Marquis Weeks

No. 30
- Position: Running back

Personal information
- Born: October 2, 1980 (age 45) Fort Ord, California
- Listed height: 5 ft 10 in (1.78 m)
- Listed weight: 220 lb (100 kg)

Career information
- High school: Conestoga (Berwyn, Pennsylvania)
- College: Virginia
- NFL draft: 2005: undrafted

Career history
- Seattle Seahawks (2005–2006); Denver Broncos (2008)*;
- * Offseason or practice squad member only
- Stats at Pro Football Reference

= Marquis Weeks =

American football player (born 1980)

Marquis Weeks (born October 2, 1980) is an American former football running back. He was originally signed by the Seattle Seahawks as an undrafted free agent in 2005. He played college football at Virginia

Marquis lettered in high school football, wrestling, winter and Spring track at Conestoga High School, located in Berwyn, PA.

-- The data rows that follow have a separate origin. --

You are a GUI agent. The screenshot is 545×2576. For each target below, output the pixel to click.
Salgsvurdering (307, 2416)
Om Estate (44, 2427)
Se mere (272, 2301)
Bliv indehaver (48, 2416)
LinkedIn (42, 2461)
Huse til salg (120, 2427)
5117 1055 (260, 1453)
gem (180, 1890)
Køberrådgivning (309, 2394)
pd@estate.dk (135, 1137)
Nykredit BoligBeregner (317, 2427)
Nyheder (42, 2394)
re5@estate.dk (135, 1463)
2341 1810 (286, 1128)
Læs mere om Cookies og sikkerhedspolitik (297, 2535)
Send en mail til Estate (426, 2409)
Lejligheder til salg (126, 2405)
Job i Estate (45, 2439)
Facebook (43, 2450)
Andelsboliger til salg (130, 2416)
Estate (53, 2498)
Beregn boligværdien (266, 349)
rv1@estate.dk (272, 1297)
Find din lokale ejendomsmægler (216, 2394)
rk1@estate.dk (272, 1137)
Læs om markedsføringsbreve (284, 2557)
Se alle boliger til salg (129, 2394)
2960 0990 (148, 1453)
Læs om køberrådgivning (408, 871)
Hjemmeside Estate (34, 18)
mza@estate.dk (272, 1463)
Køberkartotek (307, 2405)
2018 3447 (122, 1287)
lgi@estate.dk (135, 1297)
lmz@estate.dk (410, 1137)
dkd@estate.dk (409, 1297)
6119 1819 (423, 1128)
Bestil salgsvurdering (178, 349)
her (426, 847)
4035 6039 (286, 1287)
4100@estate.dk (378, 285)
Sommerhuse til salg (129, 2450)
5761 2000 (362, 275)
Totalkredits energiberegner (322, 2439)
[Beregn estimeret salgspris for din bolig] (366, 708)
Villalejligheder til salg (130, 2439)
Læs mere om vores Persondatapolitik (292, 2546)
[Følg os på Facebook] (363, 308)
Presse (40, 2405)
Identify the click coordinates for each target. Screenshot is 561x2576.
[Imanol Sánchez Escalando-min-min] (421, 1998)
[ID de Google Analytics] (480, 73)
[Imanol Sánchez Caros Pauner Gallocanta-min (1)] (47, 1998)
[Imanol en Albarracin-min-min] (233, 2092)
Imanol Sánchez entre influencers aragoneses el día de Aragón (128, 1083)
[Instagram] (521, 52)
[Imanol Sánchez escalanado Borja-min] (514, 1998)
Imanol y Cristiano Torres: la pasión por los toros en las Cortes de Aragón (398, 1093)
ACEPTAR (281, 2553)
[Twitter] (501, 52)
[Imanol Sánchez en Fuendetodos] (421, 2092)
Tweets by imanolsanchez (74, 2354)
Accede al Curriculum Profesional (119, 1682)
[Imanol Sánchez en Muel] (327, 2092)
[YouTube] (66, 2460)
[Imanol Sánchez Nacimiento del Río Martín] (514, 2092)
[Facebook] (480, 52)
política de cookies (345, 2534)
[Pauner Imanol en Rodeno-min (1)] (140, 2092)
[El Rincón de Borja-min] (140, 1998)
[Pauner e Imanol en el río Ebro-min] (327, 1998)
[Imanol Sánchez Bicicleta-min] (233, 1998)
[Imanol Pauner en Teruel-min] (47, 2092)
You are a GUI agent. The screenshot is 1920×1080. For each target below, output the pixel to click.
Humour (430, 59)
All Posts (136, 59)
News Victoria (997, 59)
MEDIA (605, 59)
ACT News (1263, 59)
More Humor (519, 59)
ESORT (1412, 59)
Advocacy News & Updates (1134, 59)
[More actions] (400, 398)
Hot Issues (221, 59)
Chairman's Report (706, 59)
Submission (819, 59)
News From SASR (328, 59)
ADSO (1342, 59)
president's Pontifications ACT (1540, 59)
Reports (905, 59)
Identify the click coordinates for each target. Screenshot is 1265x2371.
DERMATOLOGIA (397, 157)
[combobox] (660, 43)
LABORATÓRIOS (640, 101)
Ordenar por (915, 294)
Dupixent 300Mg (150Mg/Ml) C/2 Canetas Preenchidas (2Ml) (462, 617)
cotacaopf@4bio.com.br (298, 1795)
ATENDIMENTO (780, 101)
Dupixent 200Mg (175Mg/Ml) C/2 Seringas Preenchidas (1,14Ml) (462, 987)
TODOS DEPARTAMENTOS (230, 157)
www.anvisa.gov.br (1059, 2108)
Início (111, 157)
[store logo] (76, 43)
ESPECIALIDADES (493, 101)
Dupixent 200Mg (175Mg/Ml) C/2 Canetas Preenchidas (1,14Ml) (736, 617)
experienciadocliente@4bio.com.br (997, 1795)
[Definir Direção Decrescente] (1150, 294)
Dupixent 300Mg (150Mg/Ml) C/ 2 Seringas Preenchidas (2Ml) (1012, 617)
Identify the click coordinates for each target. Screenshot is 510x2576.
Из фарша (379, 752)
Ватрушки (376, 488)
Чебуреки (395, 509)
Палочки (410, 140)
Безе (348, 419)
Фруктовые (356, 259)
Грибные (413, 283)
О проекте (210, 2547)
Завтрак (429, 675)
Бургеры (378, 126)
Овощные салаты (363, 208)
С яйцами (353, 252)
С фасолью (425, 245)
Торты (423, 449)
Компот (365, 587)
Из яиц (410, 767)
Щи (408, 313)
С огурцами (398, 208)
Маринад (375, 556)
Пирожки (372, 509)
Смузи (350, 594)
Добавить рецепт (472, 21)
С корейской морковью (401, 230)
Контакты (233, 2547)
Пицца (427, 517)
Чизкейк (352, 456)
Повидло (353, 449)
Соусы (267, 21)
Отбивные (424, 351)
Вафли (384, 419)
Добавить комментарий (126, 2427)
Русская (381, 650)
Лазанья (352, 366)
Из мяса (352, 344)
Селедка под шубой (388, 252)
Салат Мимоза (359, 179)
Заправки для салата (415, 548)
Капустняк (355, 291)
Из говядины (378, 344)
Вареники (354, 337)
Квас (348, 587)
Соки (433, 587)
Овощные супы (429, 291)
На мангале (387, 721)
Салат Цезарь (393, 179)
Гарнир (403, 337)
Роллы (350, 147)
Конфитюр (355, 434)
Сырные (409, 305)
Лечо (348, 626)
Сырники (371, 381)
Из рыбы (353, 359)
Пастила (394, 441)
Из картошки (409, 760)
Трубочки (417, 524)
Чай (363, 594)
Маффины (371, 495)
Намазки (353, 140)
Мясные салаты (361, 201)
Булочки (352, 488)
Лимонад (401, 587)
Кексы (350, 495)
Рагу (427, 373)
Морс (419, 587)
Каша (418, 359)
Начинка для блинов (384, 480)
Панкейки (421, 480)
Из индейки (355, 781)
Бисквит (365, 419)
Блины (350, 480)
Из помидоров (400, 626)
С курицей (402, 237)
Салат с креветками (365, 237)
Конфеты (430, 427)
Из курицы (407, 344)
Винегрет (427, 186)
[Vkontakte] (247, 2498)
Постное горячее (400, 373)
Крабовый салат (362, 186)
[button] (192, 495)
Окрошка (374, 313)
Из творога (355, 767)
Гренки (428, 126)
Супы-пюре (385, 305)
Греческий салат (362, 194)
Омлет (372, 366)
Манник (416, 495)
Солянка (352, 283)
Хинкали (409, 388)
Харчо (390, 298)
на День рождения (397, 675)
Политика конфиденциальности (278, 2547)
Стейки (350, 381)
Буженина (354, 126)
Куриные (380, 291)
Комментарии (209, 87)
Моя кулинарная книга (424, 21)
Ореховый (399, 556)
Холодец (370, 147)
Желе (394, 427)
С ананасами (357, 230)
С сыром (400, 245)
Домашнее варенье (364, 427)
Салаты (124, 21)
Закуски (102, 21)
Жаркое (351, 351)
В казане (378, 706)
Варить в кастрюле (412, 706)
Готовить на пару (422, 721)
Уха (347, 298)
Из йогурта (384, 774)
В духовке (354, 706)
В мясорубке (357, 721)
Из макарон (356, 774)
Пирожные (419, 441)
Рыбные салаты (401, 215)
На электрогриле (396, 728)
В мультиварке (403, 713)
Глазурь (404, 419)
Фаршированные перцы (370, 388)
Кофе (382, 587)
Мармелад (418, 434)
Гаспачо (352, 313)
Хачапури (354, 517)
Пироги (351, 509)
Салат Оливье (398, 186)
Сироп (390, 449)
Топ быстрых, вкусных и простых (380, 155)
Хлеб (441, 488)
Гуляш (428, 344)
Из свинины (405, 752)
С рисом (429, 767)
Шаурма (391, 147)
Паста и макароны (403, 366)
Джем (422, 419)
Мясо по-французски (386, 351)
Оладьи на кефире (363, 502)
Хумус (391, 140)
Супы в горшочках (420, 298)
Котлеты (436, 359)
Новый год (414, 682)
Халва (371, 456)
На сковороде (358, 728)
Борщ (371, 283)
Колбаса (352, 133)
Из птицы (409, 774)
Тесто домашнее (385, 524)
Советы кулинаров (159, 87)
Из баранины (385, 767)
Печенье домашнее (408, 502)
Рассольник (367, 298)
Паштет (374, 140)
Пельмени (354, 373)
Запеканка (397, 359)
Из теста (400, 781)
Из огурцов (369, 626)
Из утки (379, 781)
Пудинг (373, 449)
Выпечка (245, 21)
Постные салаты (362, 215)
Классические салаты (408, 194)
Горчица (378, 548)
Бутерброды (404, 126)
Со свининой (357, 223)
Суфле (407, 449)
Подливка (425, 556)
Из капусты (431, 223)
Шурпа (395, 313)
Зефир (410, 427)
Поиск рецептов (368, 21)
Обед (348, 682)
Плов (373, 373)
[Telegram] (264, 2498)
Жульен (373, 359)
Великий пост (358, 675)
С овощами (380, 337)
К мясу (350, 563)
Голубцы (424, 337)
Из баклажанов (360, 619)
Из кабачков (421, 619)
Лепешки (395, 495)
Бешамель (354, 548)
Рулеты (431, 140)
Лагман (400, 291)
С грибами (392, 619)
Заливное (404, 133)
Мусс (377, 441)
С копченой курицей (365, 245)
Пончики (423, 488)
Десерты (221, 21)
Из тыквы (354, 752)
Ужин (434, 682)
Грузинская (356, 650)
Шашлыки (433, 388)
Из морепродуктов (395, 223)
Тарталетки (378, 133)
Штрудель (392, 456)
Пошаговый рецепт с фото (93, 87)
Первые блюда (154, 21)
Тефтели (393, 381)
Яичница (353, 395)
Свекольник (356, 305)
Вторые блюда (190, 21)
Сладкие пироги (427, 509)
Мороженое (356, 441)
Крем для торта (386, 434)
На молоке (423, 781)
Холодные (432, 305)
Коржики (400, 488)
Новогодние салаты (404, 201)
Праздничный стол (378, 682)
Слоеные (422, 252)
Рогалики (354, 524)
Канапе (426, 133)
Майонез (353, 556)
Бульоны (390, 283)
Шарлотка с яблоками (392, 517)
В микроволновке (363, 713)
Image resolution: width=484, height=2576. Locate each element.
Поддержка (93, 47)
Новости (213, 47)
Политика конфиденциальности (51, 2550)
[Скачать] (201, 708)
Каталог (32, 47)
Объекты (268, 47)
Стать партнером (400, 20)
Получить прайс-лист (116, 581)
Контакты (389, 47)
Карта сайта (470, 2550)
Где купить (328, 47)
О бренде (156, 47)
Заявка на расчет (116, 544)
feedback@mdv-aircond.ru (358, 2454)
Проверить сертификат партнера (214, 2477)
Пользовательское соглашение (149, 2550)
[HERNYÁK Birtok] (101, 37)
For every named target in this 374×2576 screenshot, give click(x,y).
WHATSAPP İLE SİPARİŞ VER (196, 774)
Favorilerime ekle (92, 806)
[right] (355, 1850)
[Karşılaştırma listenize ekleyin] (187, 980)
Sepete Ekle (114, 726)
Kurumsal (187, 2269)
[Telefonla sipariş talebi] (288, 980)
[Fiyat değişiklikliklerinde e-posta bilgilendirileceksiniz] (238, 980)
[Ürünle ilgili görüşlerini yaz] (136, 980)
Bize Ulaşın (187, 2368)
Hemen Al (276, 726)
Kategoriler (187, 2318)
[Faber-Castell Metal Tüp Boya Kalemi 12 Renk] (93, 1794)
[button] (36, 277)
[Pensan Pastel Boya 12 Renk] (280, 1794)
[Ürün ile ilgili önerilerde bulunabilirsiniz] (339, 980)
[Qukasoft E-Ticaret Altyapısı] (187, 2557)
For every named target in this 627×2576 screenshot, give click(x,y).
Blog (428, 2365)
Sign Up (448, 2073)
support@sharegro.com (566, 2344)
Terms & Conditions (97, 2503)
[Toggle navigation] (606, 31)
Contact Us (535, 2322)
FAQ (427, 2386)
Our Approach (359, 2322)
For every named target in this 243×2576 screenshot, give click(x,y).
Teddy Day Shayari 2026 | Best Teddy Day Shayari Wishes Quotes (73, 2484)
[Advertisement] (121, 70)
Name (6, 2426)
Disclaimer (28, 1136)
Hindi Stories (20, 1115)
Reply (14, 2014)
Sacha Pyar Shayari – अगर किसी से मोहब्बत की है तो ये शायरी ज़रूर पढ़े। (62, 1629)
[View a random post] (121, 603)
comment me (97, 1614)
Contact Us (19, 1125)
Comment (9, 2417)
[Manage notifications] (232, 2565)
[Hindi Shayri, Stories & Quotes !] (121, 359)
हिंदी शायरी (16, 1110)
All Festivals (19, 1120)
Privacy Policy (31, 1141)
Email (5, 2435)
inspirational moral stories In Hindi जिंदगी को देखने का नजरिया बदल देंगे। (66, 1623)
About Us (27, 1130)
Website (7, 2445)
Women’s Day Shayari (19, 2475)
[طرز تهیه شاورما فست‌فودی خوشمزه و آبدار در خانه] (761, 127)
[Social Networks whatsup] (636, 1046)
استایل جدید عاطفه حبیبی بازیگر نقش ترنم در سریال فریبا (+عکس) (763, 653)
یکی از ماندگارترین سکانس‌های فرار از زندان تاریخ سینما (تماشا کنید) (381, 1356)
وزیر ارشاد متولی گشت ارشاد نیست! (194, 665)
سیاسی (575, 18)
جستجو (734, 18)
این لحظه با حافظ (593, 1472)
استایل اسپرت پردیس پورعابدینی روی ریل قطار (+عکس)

In the summer of 2014, Weeks was hired to teach as a 5th grade social studies teacher in the Tredyffrin-Easttown School District at Valley Forge Middle School, the same school district in which he attended high school, Conestoga and went to school at Tredyffrin Easttown Middle School. In 2016, Marquis was hired as the head football coach at Conestoga High School his alma mater.